Multi-table, multi-row SQL select - sql

How would I list all of the info about a freelancer given the schema below? Including niche, language, market, etc. The issue I am having is that every freelancer can have multiple entries for each table. So, how would I do this?

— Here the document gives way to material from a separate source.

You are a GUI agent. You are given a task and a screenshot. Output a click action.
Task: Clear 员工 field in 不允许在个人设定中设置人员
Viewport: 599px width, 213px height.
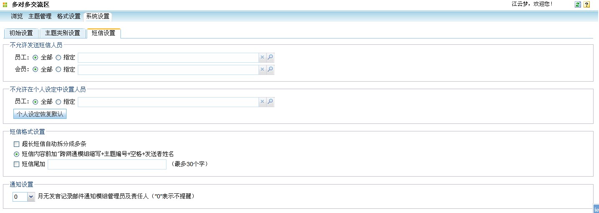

Is it even possible using SQL or would I need to use my primary language (golang) for this?
CREATE TABLE freelancer (
freelancer_id SERIAL PRIMARY KEY,
ip inet NOT NULL,
username VARCHAR(20) NOT NULL,
password VARCHAR(100) NOT NULL,
email citext NOT NULL UNIQUE,
email_verified int NOT NULL,
fname VARCHAR(20) NOT NULL,
lname VARCHAR(20) NOT NULL,
phone_number VARCHAR(30) NOT NULL,
address VARCHAR(50) NOT NULL,
city VARCHAR(30) NOT NULL,
state VARCHAR(30) NOT NULL,
zip int NOT NULL,
country VARCHAR(30) NOT NULL,
);
CREATE TABLE market (
market_id SERIAL PRIMARY KEY,
market_name VARCHAR(30) NOT NULL,
);
CREATE TABLE niche (
niche_id SERIAL PRIMARY KEY,
niche_name VARCHAR(30) NOT NULL,
);
CREATE TABLE medium (
medium_id SERIAL PRIMARY KEY,
medium_name VARCHAR(30) NOT NULL,
);
CREATE TABLE format (
format_id SERIAL PRIMARY KEY,
format_name VARCHAR(30) NOT NULL,
);
CREATE TABLE lang (
lang_id SERIAL PRIMARY KEY,
lang_name VARCHAR(30) NOT NULL,
);
CREATE TABLE freelancer_by_niche (
id SERIAL PRIMARY KEY,
niche_id int NOT NULL REFERENCES niche (niche_id),
freelancer_id int NOT NULL REFERENCES freelancer (freelancer_id)
);
CREATE TABLE freelancer_by_medium (
id SERIAL PRIMARY KEY,
medium_id int NOT NULL REFERENCES medium (medium_id),
freelancer_id int NOT NULL REFERENCES freelancer (freelancer_id)
);
CREATE TABLE freelancer_by_market (
id SERIAL PRIMARY KEY,
market_id int NOT NULL REFERENCES market (market_id),
freelancer_id int NOT NULL REFERENCES freelancer (freelancer_id)
);
CREATE TABLE freelancer_by_format (
id SERIAL PRIMARY KEY,
format_id int NOT NULL REFERENCES format (format_id),
freelancer_id int NOT NULL REFERENCES freelancer (freelancer_id)
);
CREATE TABLE freelancer_by_lang (
id SERIAL PRIMARY KEY,
lang_id int NOT NULL REFERENCES lang (lang_id),
freelancer_id int NOT NULL REFERENCES freelancer (freelancer_id)
);

SELECT *
FROM freelancer
INNER JOIN freelancer_by_niche USING (freelancer_id)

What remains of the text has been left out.